Dossier : Fiscalité équitable et (...)

Fiscalité équitable et justice sociale

Réduisez ces impôts que je ne saurais voir !

Les impôts ont rarement bonne presse. À entendre ce qu’on dit à leur sujet, on se demande pourquoi ils existent encore. La fiscalité est nécessairement lourde et accablante pour tous. Les citoyens ploient sous le « fardeau fiscal » dont l’« ampleur » écrase plus spécifiquement les Québécois. Ceux-ci en effet, ne cesse-t-on de nous le rappeler, sont « les plus taxés en Amérique », ce qui équivaut à une malédiction qui nous poursuit sans cesse. Plus dignes, les Français préfèrent parfois le terme « prélèvements obligatoires » à « impôts », en insistant sur le terme « obligatoire », ce qui rappelle à quel point les impôts sont une atteinte à
la liberté.

Ces impôts, il faut donc les « réduire », quand il ne faut pas les couper, et toute hausse est désormais l’équivalent d’un sacrilège. Chaque « réduction d’impôts », qui s’intègre à un « plan » attendu de tous, est annoncée comme un gain. Celle-ci profitera surtout aux « familles » qui, munies de quelques centaines de dollars de plus dans leur budget, pourront ainsi relancer la consommation, donc l’économie. Certes, il ne faut pas dire trop fort que les baisses d’impôts profitent d’abord et avant tout aux riches, quoique cette vérité ne semble choquer personne, dans les faits.

Voilà pourquoi tous les grands partis au Canada et aux États-Unis, Libéraux fédéraux et provinciaux, Conservateurs, Péquistes, Démocrates et Républicains chantent allègrement les mérites des baisses d’impôts. Pour bien des électeurs, il s’agit de bénéfices immédiats : ils se voient avec un peu plus d’argent sonnant dans leurs poches. Entre vous et moi, comment pourrait-on résister à quelque bonne baisse d’impôts ? Que les impôts permettent de payer les hôpitaux, les soins de santé, les écoles, les garderies, l’eau, les routes, les parcs, l’aide sociale, la culture, les inspecteurs qui veillent à l’application des lois, le système judiciaire (mais aussi la police, les prisons, l’armée, les subventions aux entreprises petites et grandes) n’effleure personne.

Poursuivons donc la logique, réduisons massivement les impôts des individus, comme on l’a fait aux entreprises. Certes, il faudra payer la médecine privée, l’école privée, les retraites privées, des assurances, encore des assurances, des fonds pour financer l’avenir des enfants à l’université et son propre séjour dans la maison de retraite ; il y aura pour tout ça des produits financiers multiples que des vendeurs souriants et bien cravatés ou revêtant de somptueux tailleurs vous offriront. Tout cela coûtera très cher, plus que vous payez en impôts, il faut bien que les gens vivent et fassent un peu de sous. Mais vous pourrez profiter de votre liberté de consommateur et vous aurez un plaisir infini à magasiner les plus avantageux parmi les montages financiers qu’on vous fera reluire (et que vous ne comprendrez pas).

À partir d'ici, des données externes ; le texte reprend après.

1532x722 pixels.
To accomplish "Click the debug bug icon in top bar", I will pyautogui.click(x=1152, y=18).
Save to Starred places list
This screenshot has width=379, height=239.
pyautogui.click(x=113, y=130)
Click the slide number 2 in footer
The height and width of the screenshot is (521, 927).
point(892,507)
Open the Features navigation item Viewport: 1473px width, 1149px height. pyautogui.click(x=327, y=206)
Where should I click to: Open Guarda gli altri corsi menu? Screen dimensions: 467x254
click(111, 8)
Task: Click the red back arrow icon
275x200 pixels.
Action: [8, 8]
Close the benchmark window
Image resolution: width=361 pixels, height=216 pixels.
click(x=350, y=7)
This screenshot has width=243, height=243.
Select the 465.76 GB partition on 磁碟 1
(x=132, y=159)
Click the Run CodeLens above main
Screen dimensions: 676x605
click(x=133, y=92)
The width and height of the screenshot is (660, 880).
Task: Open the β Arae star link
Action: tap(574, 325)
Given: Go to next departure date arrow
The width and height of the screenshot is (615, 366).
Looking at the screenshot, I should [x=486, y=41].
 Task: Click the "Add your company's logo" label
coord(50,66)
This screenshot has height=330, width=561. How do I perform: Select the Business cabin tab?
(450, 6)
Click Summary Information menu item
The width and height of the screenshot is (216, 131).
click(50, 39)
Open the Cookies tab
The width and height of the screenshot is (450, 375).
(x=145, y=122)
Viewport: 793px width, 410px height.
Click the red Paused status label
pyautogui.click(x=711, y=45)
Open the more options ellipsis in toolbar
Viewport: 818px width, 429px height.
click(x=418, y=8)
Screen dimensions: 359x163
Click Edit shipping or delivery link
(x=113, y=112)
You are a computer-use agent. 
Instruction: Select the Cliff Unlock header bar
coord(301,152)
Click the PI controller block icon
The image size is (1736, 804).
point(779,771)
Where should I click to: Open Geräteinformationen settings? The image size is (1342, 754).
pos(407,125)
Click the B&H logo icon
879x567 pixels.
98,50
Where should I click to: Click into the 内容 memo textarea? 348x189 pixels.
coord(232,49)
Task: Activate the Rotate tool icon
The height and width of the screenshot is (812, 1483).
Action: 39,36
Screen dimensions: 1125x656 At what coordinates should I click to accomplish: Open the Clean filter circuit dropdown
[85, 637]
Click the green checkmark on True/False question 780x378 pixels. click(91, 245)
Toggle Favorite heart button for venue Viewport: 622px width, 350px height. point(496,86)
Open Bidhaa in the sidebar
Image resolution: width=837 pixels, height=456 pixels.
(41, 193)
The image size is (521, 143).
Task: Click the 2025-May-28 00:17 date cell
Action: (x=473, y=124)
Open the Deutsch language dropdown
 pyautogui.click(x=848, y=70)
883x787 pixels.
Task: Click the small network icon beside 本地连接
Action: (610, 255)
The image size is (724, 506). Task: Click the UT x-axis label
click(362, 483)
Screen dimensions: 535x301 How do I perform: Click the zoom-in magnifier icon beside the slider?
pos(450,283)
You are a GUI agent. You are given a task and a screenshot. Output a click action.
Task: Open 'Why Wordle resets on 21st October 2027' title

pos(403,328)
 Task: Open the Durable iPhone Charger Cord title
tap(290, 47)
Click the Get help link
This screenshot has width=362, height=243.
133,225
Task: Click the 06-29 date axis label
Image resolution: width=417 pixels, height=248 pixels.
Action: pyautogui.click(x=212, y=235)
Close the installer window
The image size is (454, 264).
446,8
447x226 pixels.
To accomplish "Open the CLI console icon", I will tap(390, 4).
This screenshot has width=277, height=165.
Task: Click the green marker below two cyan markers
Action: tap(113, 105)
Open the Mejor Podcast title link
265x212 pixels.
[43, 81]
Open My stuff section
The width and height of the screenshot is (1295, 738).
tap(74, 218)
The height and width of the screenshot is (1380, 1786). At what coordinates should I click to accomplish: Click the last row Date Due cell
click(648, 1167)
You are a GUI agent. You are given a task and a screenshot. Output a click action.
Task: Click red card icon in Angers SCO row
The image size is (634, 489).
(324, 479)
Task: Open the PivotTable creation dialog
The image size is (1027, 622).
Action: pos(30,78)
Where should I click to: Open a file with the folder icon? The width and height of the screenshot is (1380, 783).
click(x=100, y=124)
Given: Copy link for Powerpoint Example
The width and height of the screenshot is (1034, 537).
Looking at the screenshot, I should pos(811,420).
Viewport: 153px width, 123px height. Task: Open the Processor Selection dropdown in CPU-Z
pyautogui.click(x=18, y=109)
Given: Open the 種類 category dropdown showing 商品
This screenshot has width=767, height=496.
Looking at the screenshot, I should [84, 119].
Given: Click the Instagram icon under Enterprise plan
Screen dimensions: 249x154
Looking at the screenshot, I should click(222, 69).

Certes, il y aura les krachs boursiers qui viendront gruger vos économies, les clauses d’assurances que vous aviez mal lues et qui ne vous protègent pas de la catastrophe très spécifique qui vient justement de vous arriver. Ou vous n’aurez pas accès à ces fonds, parce que vous avez beau travailler très fort, mais bon sang, vous n’arrivez toujours pas à mettre de l’argent de côté. Ou on ne vous a pas assurés, parce vous n’êtes pas assez beau, riche, en santé...

Mais peu importe, vous ne paierez que très peu d’impôts. Et ça, avouez-le, c’est tout de même quelque chose.